- Do this
Output the lines of the listing as a JSON list of strings, one string per line, leaving out any blank lines. Start at the line containing "X / Twitter (313, 614)" and end at the line containing "usd (27, 216)", both included.

- Text and item location entries
◆ ◆ ◆ ◆
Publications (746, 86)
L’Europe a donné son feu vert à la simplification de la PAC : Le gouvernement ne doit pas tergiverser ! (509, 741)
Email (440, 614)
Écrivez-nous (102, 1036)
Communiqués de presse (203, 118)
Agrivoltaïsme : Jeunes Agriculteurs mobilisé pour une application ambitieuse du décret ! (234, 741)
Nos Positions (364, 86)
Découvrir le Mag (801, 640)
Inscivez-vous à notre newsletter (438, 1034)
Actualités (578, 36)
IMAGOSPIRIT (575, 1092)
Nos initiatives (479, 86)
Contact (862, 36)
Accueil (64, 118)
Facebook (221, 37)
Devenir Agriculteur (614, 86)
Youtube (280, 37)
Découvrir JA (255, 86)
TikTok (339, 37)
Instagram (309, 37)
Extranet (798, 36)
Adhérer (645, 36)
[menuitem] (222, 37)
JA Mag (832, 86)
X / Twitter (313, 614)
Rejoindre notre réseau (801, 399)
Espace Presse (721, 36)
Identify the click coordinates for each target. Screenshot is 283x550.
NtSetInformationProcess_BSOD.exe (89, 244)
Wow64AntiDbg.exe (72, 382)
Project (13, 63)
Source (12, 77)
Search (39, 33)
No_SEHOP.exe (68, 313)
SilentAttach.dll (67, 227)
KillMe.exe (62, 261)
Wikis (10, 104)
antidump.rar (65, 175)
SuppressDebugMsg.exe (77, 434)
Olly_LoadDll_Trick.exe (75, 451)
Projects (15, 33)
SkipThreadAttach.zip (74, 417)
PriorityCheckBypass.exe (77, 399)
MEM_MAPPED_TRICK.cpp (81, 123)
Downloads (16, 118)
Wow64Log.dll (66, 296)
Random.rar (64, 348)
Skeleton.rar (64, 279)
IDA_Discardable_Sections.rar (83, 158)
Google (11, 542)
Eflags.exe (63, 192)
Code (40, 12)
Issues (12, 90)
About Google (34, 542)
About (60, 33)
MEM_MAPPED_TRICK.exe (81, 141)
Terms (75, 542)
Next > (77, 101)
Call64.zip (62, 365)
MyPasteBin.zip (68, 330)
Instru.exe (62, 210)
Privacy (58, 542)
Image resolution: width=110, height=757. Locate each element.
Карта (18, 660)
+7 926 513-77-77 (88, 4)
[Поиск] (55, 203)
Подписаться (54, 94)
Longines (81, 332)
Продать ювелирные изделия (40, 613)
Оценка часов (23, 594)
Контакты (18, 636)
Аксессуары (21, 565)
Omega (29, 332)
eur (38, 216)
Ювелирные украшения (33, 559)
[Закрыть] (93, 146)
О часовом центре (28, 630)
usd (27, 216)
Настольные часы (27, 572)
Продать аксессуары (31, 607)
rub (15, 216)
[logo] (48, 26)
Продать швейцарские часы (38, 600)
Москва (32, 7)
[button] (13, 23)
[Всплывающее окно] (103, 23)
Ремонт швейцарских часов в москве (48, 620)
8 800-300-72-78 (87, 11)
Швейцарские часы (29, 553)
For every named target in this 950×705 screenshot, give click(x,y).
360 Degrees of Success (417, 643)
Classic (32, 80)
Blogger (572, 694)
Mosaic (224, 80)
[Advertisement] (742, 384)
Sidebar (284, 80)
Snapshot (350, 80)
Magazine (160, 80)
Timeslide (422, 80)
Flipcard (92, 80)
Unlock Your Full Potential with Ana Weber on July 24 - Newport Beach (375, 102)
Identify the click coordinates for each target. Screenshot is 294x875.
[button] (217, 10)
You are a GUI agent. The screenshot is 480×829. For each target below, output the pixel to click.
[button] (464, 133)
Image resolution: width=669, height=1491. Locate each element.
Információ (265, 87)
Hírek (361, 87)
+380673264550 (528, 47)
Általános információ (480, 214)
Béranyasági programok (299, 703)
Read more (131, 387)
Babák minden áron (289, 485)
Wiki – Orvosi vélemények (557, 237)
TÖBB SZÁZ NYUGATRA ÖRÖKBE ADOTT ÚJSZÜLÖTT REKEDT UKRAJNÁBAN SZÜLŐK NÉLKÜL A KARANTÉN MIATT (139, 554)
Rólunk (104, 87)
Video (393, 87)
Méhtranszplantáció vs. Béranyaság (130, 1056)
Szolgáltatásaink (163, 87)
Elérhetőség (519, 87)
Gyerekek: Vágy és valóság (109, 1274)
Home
◆ ◆ ◆ ◆
- Response to the exercise
[
  "X / Twitter (313, 614)",
  "Rejoindre notre réseau (801, 399)",
  "Espace Presse (721, 36)",
  "Identify the click coordinates for each target. Screenshot is 283x550.",
  "NtSetInformationProcess_BSOD.exe (89, 244)",
  "Wow64AntiDbg.exe (72, 382)",
  "Project (13, 63)",
  "Source (12, 77)",
  "Search (39, 33)",
  "No_SEHOP.exe (68, 313)",
  "SilentAttach.dll (67, 227)",
  "KillMe.exe (62, 261)",
  "Wikis (10, 104)",
  "antidump.rar (65, 175)",
  "SuppressDebugMsg.exe (77, 434)",
  "Olly_LoadDll_Trick.exe (75, 451)",
  "Projects (15, 33)",
  "SkipThreadAttach.zip (74, 417)",
  "PriorityCheckBypass.exe (77, 399)",
  "MEM_MAPPED_TRICK.cpp (81, 123)",
  "Downloads (16, 118)",
  "Wow64Log.dll (66, 296)",
  "Random.rar (64, 348)",
  "Skeleton.rar (64, 279)",
  "IDA_Discardable_Sections.rar (83, 158)",
  "Google (11, 542)",
  "Eflags.exe (63, 192)",
  "Code (40, 12)",
  "Issues (12, 90)",
  "About Google (34, 542)",
  "About (60, 33)",
  "MEM_MAPPED_TRICK.exe (81, 141)",
  "Terms (75, 542)",
  "Next > (77, 101)",
  "Call64.zip (62, 365)",
  "MyPasteBin.zip (68, 330)",
  "Instru.exe (62, 210)",
  "Privacy (58, 542)",
  "Image resolution: width=110, height=757. Locate each element.",
  "Карта (18, 660)",
  "+7 926 513-77-77 (88, 4)",
  "[Поиск] (55, 203)",
  "Подписаться (54, 94)",
  "Longines (81, 332)",
  "Продать ювелирные изделия (40, 613)",
  "Оценка часов (23, 594)",
  "Контакты (18, 636)",
  "Аксессуары (21, 565)",
  "Omega (29, 332)",
  "eur (38, 216)",
  "Ювелирные украшения (33, 559)",
  "[Закрыть] (93, 146)",
  "О часовом центре (28, 630)",
  "usd (27, 216)"
]